## [DOCUMENT SECTION]
My guide keeps producing nan values, what am I doing wrong?

I have a model which is trying to simulate a Generalized Linear Model where the target distribution is a Gamma distribution with censored data. I have the model defined as follows:

from scipy.stats import gamma as scipygamma
def model_gamma_cen(X, y, censored_label):
    
    linear_combination = pyro.sample(f"beta_0", dist.Normal(0.0, 1.0))
    
    
    for i in range(0, X.shape[1]):
        beta_i = pyro.sample(f"beta_{i}", dist.Normal(0.0, 1.0))
        linear_combination = linear_combination + (beta_i * X[:, i])
    
    mean = torch.exp(linear_combination)
    
    rate = pyro.sample("rate", dist.HalfCauchy(scale=10.0))

    shape = mean * rate

    with pyro.plate("data", y.shape[0]):
        
        # non-censored data
        outcome_dist = dist.Gamma(shape, rate)
                    
        with pyro.poutine.mask(mask = (censored_label == 0.0)):
            observation = pyro.sample("obs", outcome_dist, obs=y)
        with pyro.poutine.mask(mask = (censored_label == 1.0)):

            truncation_prob = torch.tensor(1 - scipygamma(shape.detach(), rate.detach()).cdf(y).astype(np.float32))
            
            censored_observation = pyro.sample("censorship",
                                               dist.Bernoulli(truncation_prob),
                                               obs=torch.tensor(1.0))

And I have my guide defined as follows:

def guide_gamma_cen(X, y, censored_label):

    
    mu_intercept = pyro.param("mu_intercept", torch.tensor(0.0))
    sigma_intercept = pyro.param("sigma_intercept", torch.tensor(1.0))
    linear_combination = pyro.sample(f"beta_0", 
                                     dist.Normal(mu_intercept, sigma_intercept))
    
    
    for i in range(0, X.shape[1]):
        mu_coef = pyro.param(f"mu_{i}", torch.tensor(0.0))
        sigma_coef = pyro.param(f"sigma_{i}", torch.tensor(1.0))
        beta_i = pyro.sample(f"beta_{i}", dist.Normal(mu_coef, sigma_coef))
    
    
    scale_rate = pyro.param("scale_rate", torch.tensor(10.0))
    
    rate = pyro.sample("rate", dist.HalfCauchy(scale=scale_rate))

When I run these with an SVI that uses Trace_ELBO, and a ClippedAdam optimizer, after a few iterations, the vale for scale_rate becomes nan.

However, if instead of my own guide I use an autoguide (e.g. AutoDiagonalNormal), things work out. Why is my guide failing?

Hi @bshabash,
I haven’t fully understood your model, but one quick observation is that you should constraint your pyro.param statements when they are intended to be positive, e.g.

from torch.distributions import constraints

sigma_intercept = pyro.param("sigma_intercept", torch.tensor(1.0),
                             constraint=constraints.positive)
...
    sigma_coef = pyro.param(f"sigma_{i}", torch.tensor(1.0),
                            constraint=constraints.positive)
...
scale_rate = pyro.param("scale_rate", torch.tensor(10.0),
                        constraint=constraints.positive)

Let me know if you still get NAN’s after that fix, and I’ll take a closer look at the censoring logic.

Hi @fritzo
I added the constraints. I forgot about those.

However even with the constraint the value becomes nan after the first iteration. Also, for the first iteration, my loss is infinite after I take the SVI step. If I make the learning rate smaller, say 0.0000000000001, then the SVI goes for two iterations and then one of the other values becomes nan (in this case one of the scale values for beta_{i}).

## [SOURCE DATA]
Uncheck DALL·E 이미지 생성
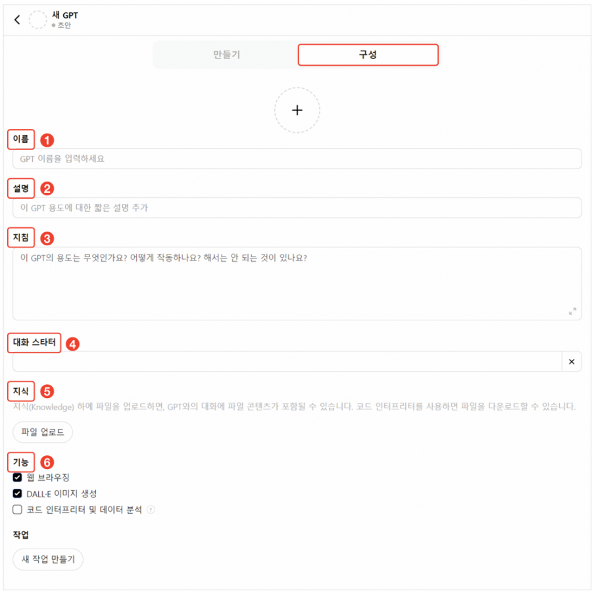Image resolution: width=592 pixels, height=592 pixels. 17,493
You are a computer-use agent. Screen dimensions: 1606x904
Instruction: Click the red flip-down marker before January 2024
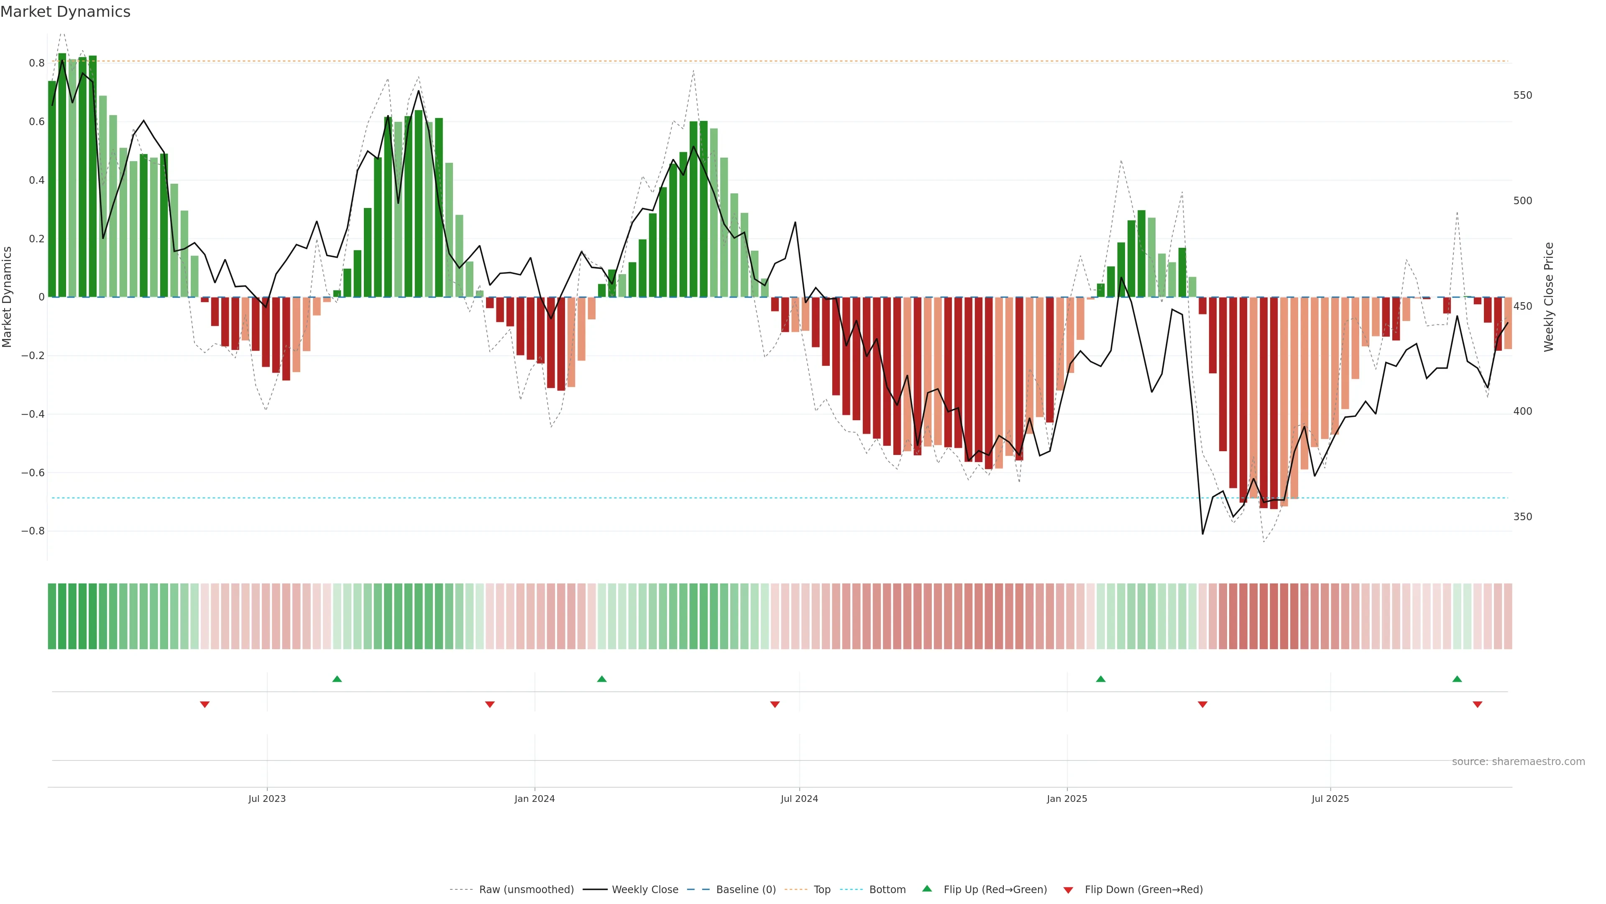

## [WHAT TO WORK ON]
A: Copy out everything in the forum thread from "However, if instead" down to "be positive, e.g.".
B: Translate this sentence from the forum thread into Spanish: "Also, for the first iteration, my loss is infinite after I take the SVI step."
The listing is not needed for this work.

## [THE RESPONSES]
A:
However, if instead of my own guide I use an autoguide (e.g. AutoDiagonalNormal), things work out. Why is my guide failing?

Hi @bshabash,
I haven’t fully understood your model, but one quick observation is that you should constraint your pyro.param statements when they are intended to be positive, e.g.

B: Además, en la primera iteración, mi pérdida es infinita después de dar el paso de SVI.